There is no contrived meet-cute moment. There is no long and arduous delay before they realize they are in love, with unlikely obstacles preventing the recognition of their passion. There is a big stumbling block that comes along to drive them apart, but it does not play out like a Julia Roberts or Sandra Bullock vehicle.
The stars are Zooey Deschanel and Joseph Gordon-Levitt, two twentysomething Gen-Yers with quirky personas and indie film cred. We believe them as a couple, and we believe them when they're threatening to split up. Their connection and the dissolution of it are both convincing, and entertaining.
Gordon-Levitt plays Tom, trained as an architect but working at a greeting-card company as a writer. I liked how even though this occupation is supposed to represent a dead end in Tom's life, it's still presented as a pleasant to work filled with people who get more fulfillment out of writing pithy sayings for cards than Tom does. Clark Gregg plays the boss, and when Tom is going through a rough patch with Summer he politely inquires about his employee's black mood, and switches him over to funeral and sympathy cards. In today's labor environment, this man qualifies as a saint.

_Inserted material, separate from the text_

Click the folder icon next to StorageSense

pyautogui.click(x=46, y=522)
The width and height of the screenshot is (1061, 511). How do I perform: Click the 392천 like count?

Tom's life changes when Summer starts working at the company. He's totally smitten with her, but tries to hide it behind a veil of nonchalance. His dude-friends (Geoffrey Arend and Matthew Gray Gubler) and precocious preteen sister (Chloe Moretz) urge him to go for it. Tom would probably keep on dithering, until Summer corners him in the office copy room and plants a kiss on him.
Marc Webb directs from a script by Scott Neustadter and Michael H. Weber. All are relative newcomers (this is Webb's first feature film, and the second for the writers, who also paired up on this spring's "Pink Panther 2"), and bring a fresh voice and breezy tone to this genre.
The story is told in a non-linear fashion, with the title referring to how many days since Summer and Tom first met. It switches all around, though, so early on we know that they break up, at least temporarily, somewhere in the low 300s. Days 50-100 or so are the magic time, when they're in that "stupid love" phase, trying out the beds at the IKEA store while people are watching them.
Summer is upfront with Tom, explaining that she doesn't want a relationship right now. But he's a bit of a romantic, believing that the minute he laid on Summer he knew she was the one for him.
There's a magical scene where Tom is overjoyed after his first night with Summer, which builds into a big musical number in the park that bears a suspicious resemblance to the one in "Enchanted." I nearly fell over laughing when he checks his reflection in a window, and he's feeling so great he sees Han Solo staring back at him.
I won't say anything about how "(500) Days of Summer" ends, other than it's probably not what most people are expecting -- but it feels right. This delightful, smart and funny flick just fits.